Benchmark Preservation Services LLC is currently recruiting vendors in the state of MD, PA, VA, NJ, DE who can perform the following types of jobs:
rekeys (specific key codes are used by each customer)
install lockboxes
debris removal
janitorial cleaning
lawn maint & landscaping
general hanyman services & repairs
pool maint & Boarding
window & door board ups
other misc duties as required
full rehabs

REQUIREMENTS FOR CONSIDERATION:
General Liability Ins - must have within 60 days after starting
internet / scanning / emailing / faxing capabilities 
digital camera to take before, during, & after pics of EACH JOB
fill out all vendor related paperwork 
cell phone & transportation (truck, van)
basic tools

You don't need any experience in this field, we will train the correct persons for this position. 
**CONTRACTING POSITION ONLY, NO IN HOUSE POSITIONS AVAILABLE**

Thanks
Benchmark Preservation Services, LLC 
:blink:


----------



## Dirtywhiteboy (Apr 13, 2012)

See anybody can do it:clap:


----------



## Guest (Aug 25, 2012)

Anybody with lots of money who plans on making little to nothing for their work and effort.


----------



## Guest (Aug 25, 2012)

Dirtywhiteboy said:


> See anybody can do it:clap:


Hey dirtylittlewhitebithows the house framing going for you?:laughing:


----------



## Dirtywhiteboy (Apr 13, 2012)

brm1109 said:


> You don't need any experience in this field, we will train the correct persons for this position.
> **CONTRACTING POSITION ONLY, NO IN HOUSE POSITIONS AVAILABLE**


:whistling See anybody can do it:clap:


----------



## Guest (Aug 25, 2012)

brm1109 said:


> Benchmark Preservation Services LLC is currently recruiting vendors in the state of MD, PA, VA, NJ, DE who can perform the following types of jobs:
> rekeys (specific key codes are used by each customer)
> install lockboxes
> debris removal
> ...


compensation, three fiddy pr hr:laughing:


----------



## BPWY (Apr 12, 2012)

The reason they don't want experienced folks is they know that a fng will be more likely to work for the pennies on the dollar they plan on paying.


----------



## mtmtnman (May 1, 2012)

BPWY said:


> The reason they don't want experienced folks is they know that a fng will be more likely to work for the pennies on the dollar they plan on paying.

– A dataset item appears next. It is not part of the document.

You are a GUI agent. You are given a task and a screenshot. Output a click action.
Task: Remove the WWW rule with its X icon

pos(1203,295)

And they will do everything they are told where us veterans know better than to do certain things.....


----------



## HollandPPC (Sep 22, 2012)

BPWY said:


> The reason they don't want experienced folks is they know that a fng will be more likely to work for the pennies on the dollar they plan on paying.

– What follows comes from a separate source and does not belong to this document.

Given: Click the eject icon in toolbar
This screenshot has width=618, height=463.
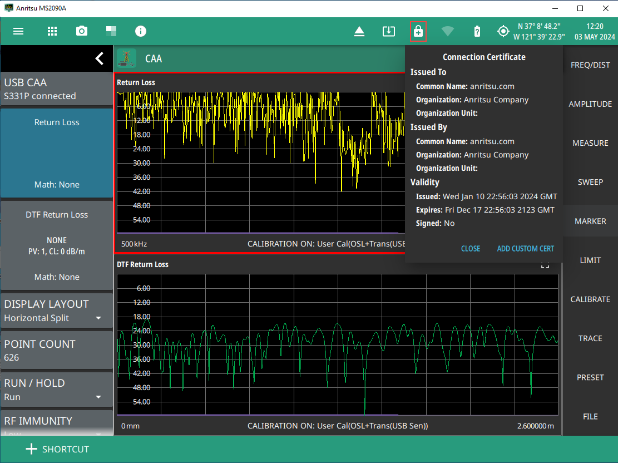Looking at the screenshot, I should (359, 31).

It rubs the lotion on the skin or else it gets the hose again.


----------



## Guest (Aug 26, 2012)

mtmtnman said:


> And they will do everything they are told where us veterans know better than to do certain things.....


Yes I'm thinking this is the reason for "No experience needed" or wanted in this case.


----------



## BPWY (Apr 12, 2012)

mtmtnman said:


> And they will do everything they are told where us veterans know better than to do certain things.....






No doubt, then they can pin it all on the FNG's insurance.


----------